Go to the line with "Given: Enable MTC for out: MIDI Mix" in the material below and copy from there through the line with "Task: Click the like", exactly. Pictures are not copied.

=-=-=-=-=

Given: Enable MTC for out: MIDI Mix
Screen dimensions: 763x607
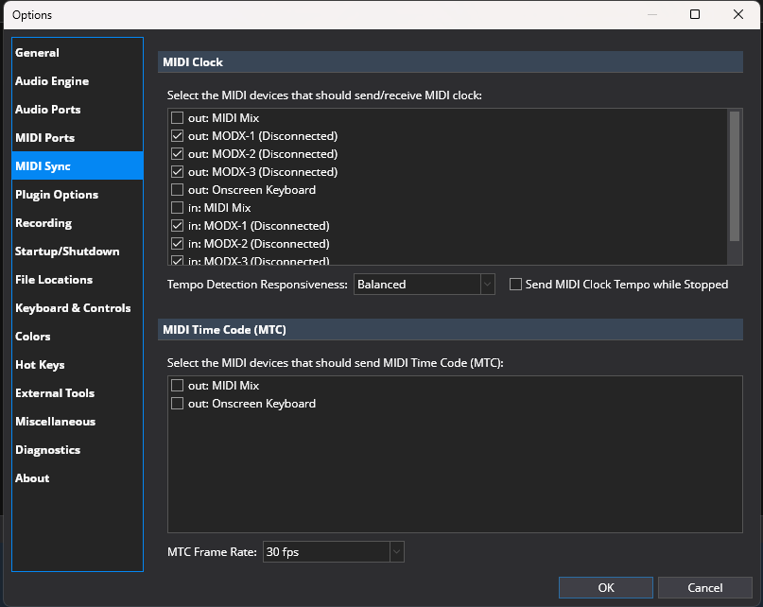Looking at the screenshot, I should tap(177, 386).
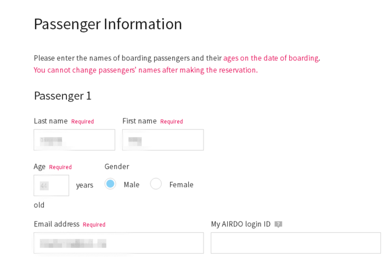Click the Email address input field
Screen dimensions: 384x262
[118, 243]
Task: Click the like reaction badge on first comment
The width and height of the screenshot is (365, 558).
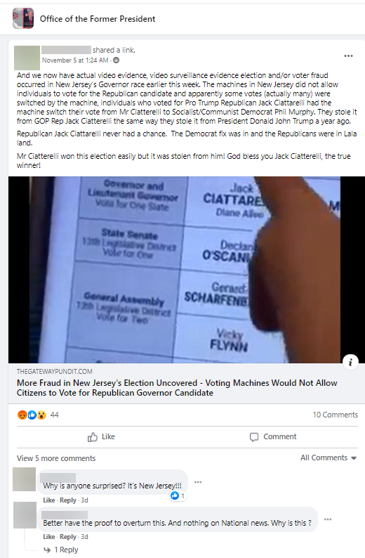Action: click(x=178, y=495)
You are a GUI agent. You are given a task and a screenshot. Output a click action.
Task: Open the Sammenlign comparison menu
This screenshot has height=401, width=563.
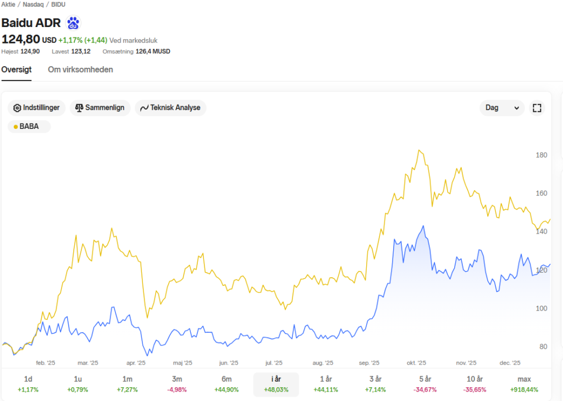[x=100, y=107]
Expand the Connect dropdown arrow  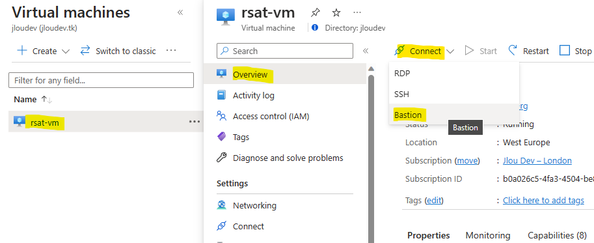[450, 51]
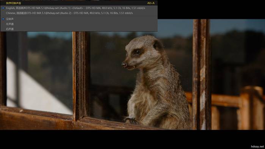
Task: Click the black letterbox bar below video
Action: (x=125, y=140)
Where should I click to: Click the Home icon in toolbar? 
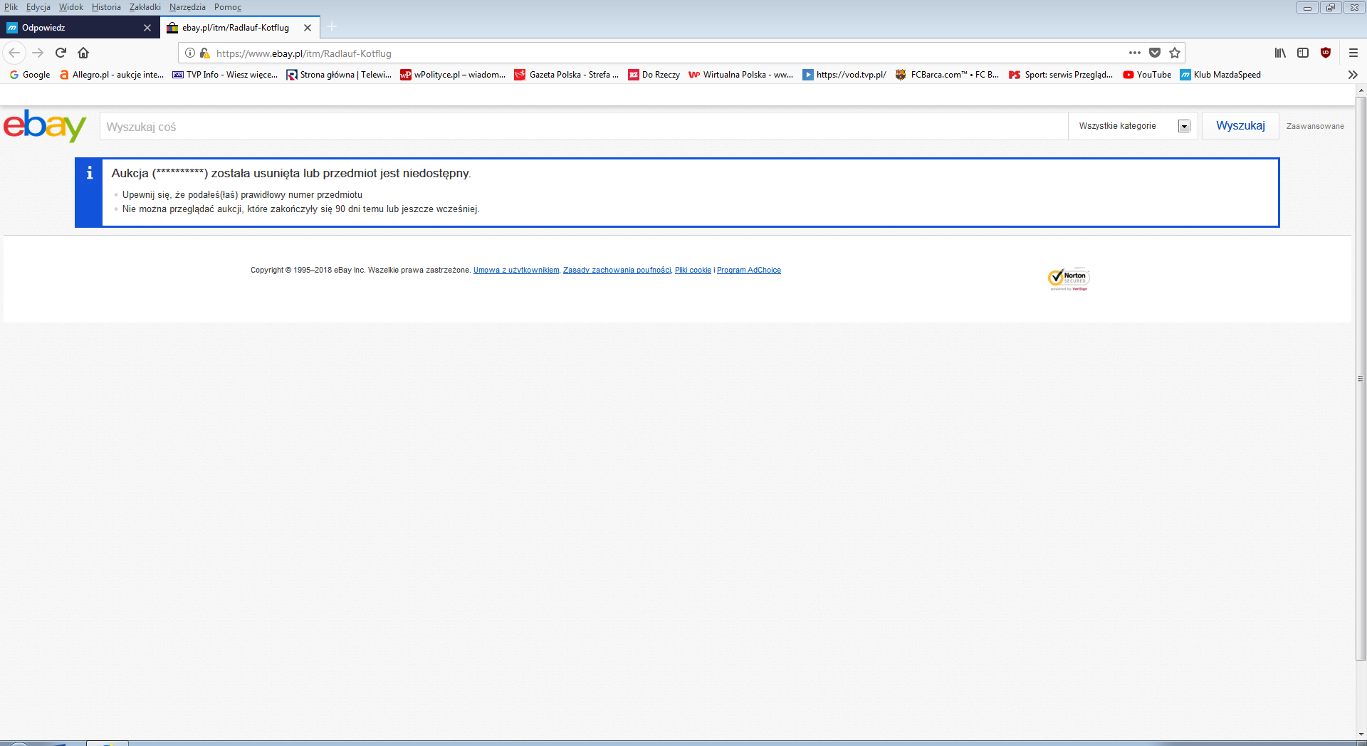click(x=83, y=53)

=-=-=-=-=

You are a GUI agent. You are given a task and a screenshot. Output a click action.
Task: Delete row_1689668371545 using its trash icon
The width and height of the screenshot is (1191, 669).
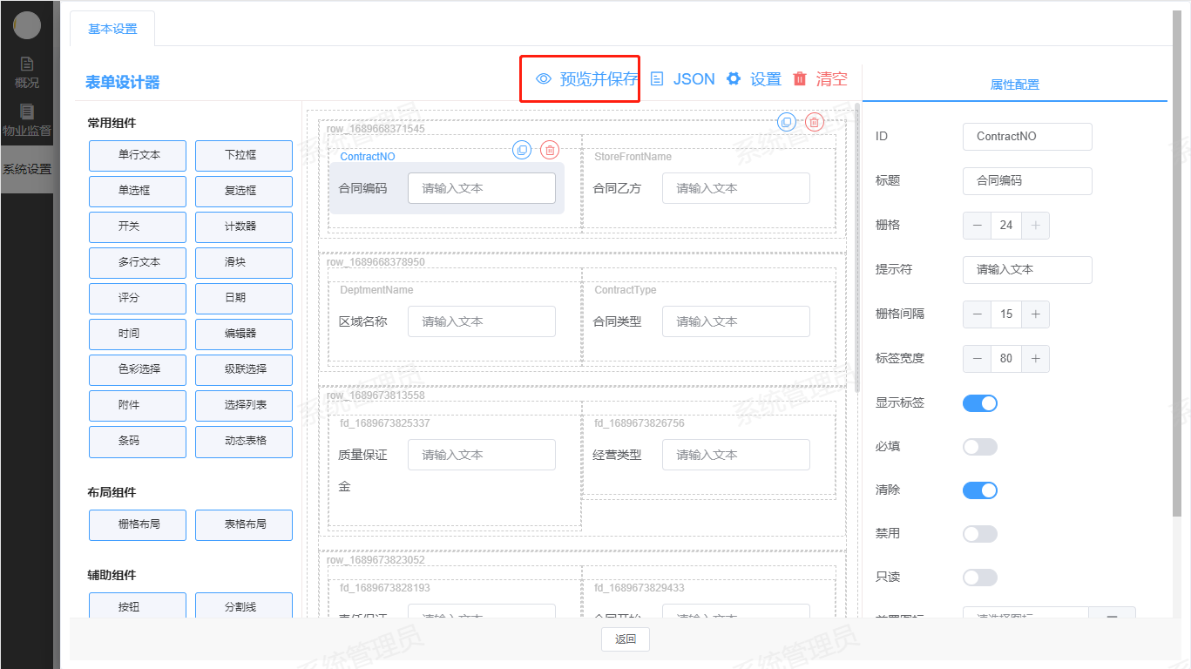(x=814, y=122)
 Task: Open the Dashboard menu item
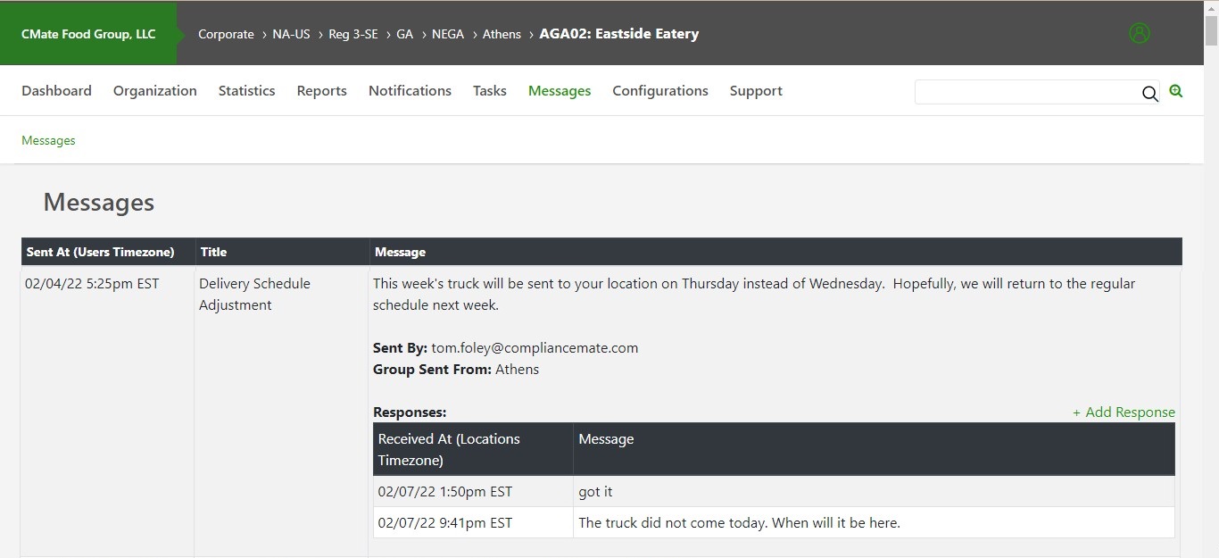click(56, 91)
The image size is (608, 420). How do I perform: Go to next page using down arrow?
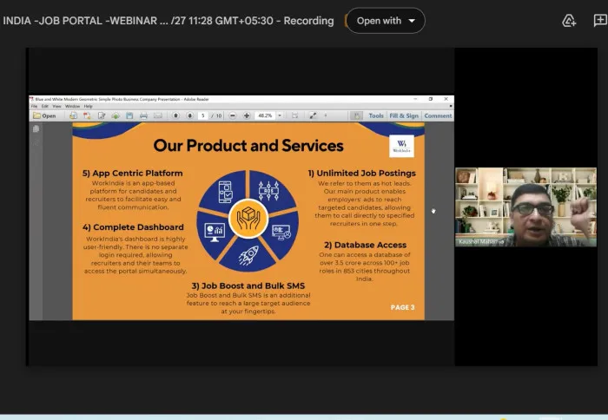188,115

=-=-=-=-=

### Reply
Given: Enable MTC for out: MIDI Mix
Screen dimensions: 763x607
Looking at the screenshot, I should tap(177, 386).
Click the Email address input field
Screen dimensions: 384x262
[118, 243]
Task: Click the like reaction badge on first comment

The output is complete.